## Work instructions
According to the manifesto, which perceptual skills does a sensory approach to tasting exercise?

::: Text under study :::

Here you can find the“Manifesto EDUEAT”. We ask you to read with attention. If you share the values, please fill in the form attached below.

Manifesto for an aware education of children in families and school contexts
  1. Food is a right. Eating is a complex act and suitable nutrition is not only an individual responsibility but especially political and social. Children have to be aware about what they eat.
  2. Family and school work together to ensure a food education able to preserve personal, political, social and cultural dimensions, supporting processes of growing awareness, knowing that the relationship with food starts from the first phases of human life and affects not only eating habits but the identity building process itself.
  3. From the personal point of view, knowing the effects of food choices on health and using a sensory approach to tasting, based on the exercise of all perceptual skills (sight, hearing, taste, touch and smell), are the main topics of a healthy food education.
  4. From the cultural point of view, the direct relationship with local food producers and workers supports the knowledge of traditions and place where we use to live, getting used to the products seasonality and their location.
  5. From the political point of view, family and school, supported by political and sanitary institutions, develop knowing regarding the relationship between food and economy, with particular reference to the southern areas of the world and the relationship between food and poverty, food and malnutrition, food and health, food and pollution.
  1. From the social point of view, teaching food culture based on discovery learning and ludic approach, on multidisciplinary and interdisciplinary methodology, and on Multiple Intelligences Theory may support children’s meaningful learning and socio-cognitive development. Food education needs specific teaching tools and educational activities that allow to connect the scholastic curriculum to the theme of food.
  2. Public and private catering stakeholders such as restaurants, farms, school canteens, hospital canteens, etc., have to take a proactive role in promoting effective dietary customs to preserve consumers health and environmental sustainability.
  3. The act of eating should be not set as an imposition, but as a free practice able to exercise own awareness and own ability to choose and decide.
  4. Eating requires a right time. Meal sharing at least once a day in the family is an important moment also for communicating and develop relationships.
  5. The WHO guidelines, aimed to support the use of fresh and natural foods, as well as to moderate the use of sugar and salt, should be promoted as dietary customs and concrete actions within families, schools and society itself. Information only, slowed down by current customs and life styles, do not guarantee the an effective acceptance of new habits in this field.

::: Dataset entries :::

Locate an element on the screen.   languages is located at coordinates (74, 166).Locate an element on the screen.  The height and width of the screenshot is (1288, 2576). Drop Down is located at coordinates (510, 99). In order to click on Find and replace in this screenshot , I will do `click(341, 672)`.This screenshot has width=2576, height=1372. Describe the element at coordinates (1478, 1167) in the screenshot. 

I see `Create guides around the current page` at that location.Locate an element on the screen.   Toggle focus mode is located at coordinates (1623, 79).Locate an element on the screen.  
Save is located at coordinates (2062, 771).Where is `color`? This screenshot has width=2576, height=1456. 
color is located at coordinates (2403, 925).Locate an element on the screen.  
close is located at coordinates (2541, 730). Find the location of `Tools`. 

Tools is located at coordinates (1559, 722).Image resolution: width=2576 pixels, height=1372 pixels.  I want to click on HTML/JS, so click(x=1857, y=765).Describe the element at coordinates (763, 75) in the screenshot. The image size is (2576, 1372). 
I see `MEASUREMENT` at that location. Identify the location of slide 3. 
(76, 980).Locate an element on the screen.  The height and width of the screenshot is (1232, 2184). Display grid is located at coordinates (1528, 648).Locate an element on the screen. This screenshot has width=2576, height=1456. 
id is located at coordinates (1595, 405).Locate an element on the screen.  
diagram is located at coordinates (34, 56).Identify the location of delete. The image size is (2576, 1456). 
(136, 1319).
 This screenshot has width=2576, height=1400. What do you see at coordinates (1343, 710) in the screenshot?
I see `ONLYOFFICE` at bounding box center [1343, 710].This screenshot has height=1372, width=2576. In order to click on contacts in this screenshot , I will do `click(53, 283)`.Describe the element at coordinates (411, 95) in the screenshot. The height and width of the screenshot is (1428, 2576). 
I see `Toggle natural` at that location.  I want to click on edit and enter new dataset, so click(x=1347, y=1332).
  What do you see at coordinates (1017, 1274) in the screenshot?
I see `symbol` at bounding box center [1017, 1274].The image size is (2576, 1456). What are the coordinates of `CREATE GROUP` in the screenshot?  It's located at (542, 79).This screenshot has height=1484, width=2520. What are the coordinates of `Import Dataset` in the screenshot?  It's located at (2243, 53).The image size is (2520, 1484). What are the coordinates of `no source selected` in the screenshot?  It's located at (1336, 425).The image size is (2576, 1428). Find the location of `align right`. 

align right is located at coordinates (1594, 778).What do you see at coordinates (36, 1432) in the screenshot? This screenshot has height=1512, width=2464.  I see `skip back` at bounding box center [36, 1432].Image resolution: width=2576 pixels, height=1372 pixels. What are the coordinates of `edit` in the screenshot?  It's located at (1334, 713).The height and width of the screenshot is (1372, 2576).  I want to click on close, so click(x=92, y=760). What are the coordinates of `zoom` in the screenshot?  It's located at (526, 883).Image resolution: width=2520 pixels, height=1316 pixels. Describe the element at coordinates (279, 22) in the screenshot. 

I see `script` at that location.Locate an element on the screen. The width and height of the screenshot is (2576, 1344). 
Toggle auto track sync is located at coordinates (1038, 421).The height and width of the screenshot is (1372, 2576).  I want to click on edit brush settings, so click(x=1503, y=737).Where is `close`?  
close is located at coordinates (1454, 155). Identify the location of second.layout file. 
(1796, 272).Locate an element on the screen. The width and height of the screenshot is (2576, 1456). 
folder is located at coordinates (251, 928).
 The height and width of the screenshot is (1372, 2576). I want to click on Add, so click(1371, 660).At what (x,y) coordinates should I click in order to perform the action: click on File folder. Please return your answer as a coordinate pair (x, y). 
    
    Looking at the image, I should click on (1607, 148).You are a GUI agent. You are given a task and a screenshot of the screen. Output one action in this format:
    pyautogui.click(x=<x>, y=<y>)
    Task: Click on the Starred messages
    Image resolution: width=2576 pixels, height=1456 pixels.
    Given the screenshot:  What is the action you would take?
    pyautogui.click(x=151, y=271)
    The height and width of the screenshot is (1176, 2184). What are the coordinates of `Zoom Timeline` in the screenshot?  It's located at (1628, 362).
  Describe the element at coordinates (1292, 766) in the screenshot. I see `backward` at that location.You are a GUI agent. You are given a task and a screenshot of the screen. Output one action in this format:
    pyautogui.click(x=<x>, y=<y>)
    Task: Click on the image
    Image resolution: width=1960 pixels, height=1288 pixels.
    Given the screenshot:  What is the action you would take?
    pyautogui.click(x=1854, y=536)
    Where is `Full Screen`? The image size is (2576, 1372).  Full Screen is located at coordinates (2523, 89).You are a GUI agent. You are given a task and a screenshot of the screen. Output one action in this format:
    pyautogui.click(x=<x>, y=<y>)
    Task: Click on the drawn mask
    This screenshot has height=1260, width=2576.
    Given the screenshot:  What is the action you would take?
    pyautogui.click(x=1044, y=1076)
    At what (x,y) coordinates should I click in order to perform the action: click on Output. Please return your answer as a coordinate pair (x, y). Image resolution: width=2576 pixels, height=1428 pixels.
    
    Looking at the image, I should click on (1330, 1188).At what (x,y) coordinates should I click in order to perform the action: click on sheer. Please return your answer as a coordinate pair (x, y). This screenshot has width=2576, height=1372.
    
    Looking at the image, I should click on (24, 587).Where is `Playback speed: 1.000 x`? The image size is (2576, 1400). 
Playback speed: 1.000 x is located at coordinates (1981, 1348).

:::

## Response below
Sight, hearing, taste, touch and smell.